Every article I scrolled through featured the same photo—two men ducking into a limo at the bottom of the courthouse steps. One was formidable-looking, with a bald head and hooded eyes. The other was polished and well-dressed, probably his attorney. It was taken from the same video cli
p I’d seen on the TV in Georgia’s apartment.
I zoomed in on the image, leaning closer to see.
My stomach dropped.
These were the same men who’d been driving the Lincoln Town Car. The same men who’d jammed the knife in Patricia’s back door.
That’s why Andrei’s name had felt so familiar when I’d read it on his wife’s note. Because I’d heard it before. On the news. It had been playing in the background at Georgia’s house when I’d picked up my kids the night we’d buried Harris.

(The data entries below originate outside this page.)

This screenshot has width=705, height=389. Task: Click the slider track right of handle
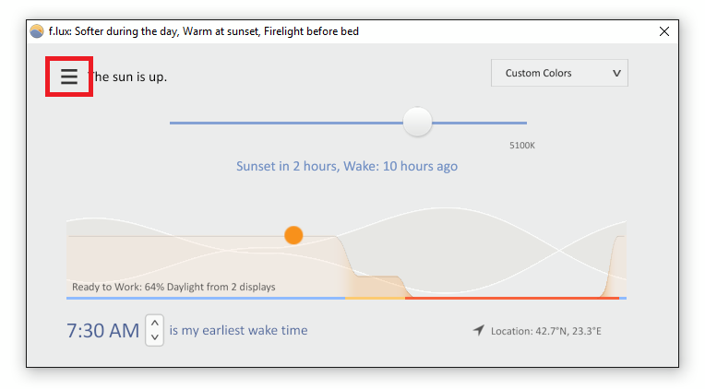point(479,123)
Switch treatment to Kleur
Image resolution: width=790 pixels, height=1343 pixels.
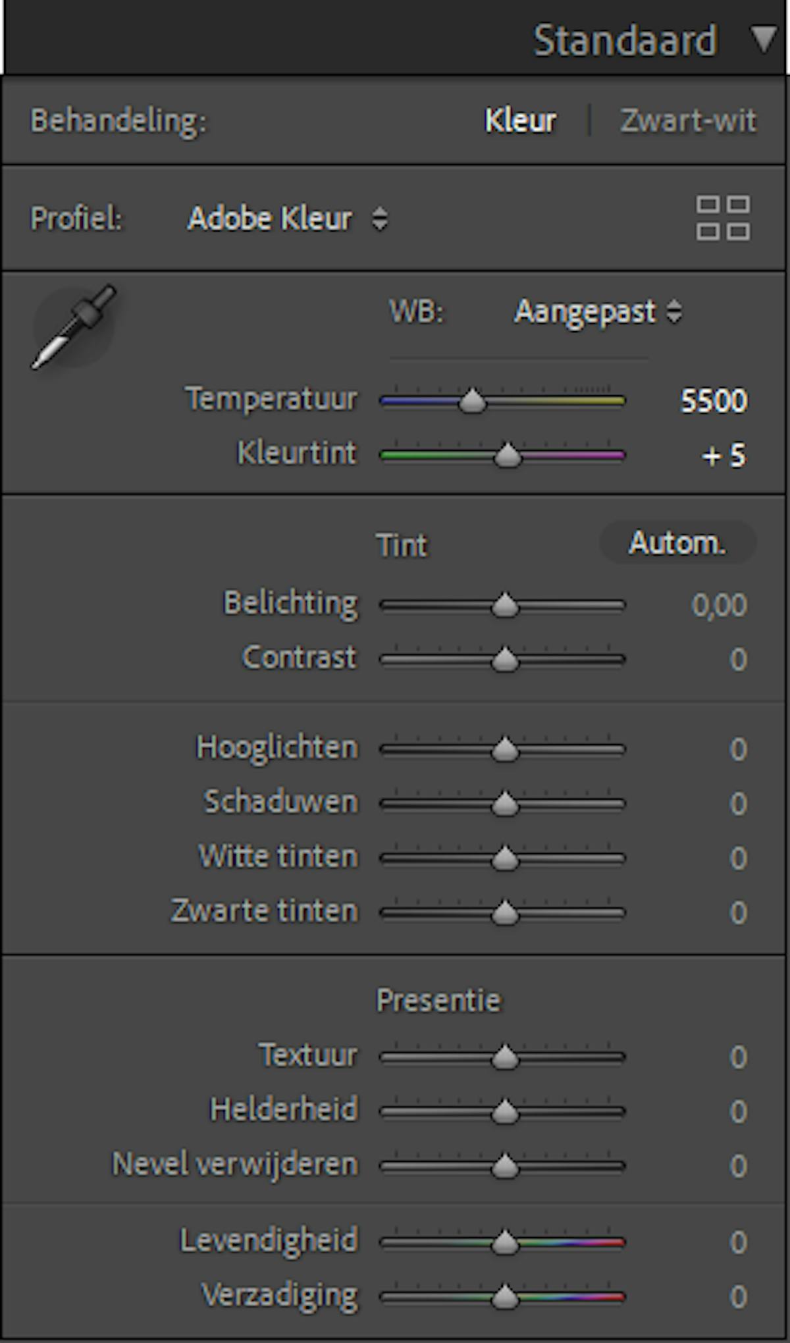520,120
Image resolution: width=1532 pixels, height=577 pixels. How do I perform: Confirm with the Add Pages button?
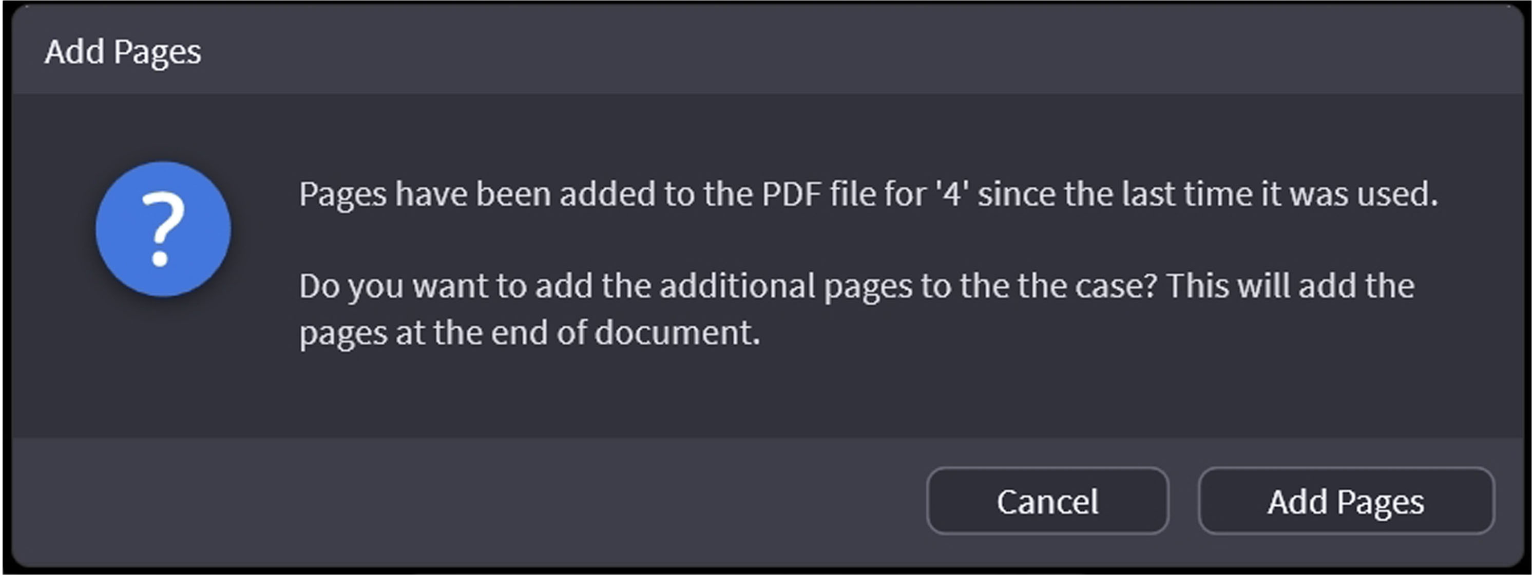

Andrei Borovkov wasn’t just any problem husband. He was the murder suspect OCN had failed to convict. The one Georgia’s friends had been so upset about. He’d been acquitted that morning, the same day Harris Mickler was killed.
According to the article, Irina Borovkov’s husband worked as a bodyguard for a wealthy businessman named Feliks Zhirov—a man with known ties to the Russian mob.
I slapped a hand over my mouth to stifle a gasp.
You work for Feliks?
That’s what Harris had asked me in the bar, when I’d casually suggested we belonged to the same vague financial group. He’d looked sick when he said it, and I’d assumed it was because of the drugs. Patricia didn’t just know Irina Borovkov from Pilates. Their husbands were in business together—mafia business.
Harris had been stealing from the mob.
I cleared the search from the screen with shaking hands, afraid someone might see it. Then I cleared my entire search history, unsteady when I shot to my feet. Andrei Borovkov wasn’t just a bodyguard. Bodyguards protected people. They didn’t get arrested for slashing up businessmen in warehouses. They didn’t leave death threats on people’s back doors when they thought someone had stolen their boss’s money.
I’d been hired to kill an enforcer for the Russian mob.
Suddenly, I wasn’t sure which was scarier—the possibility that I’d be caught by the police for a murder I didn’t commit, or the likelihood I’d be murdered by Andrei Borovkov once he learned what his wife had done.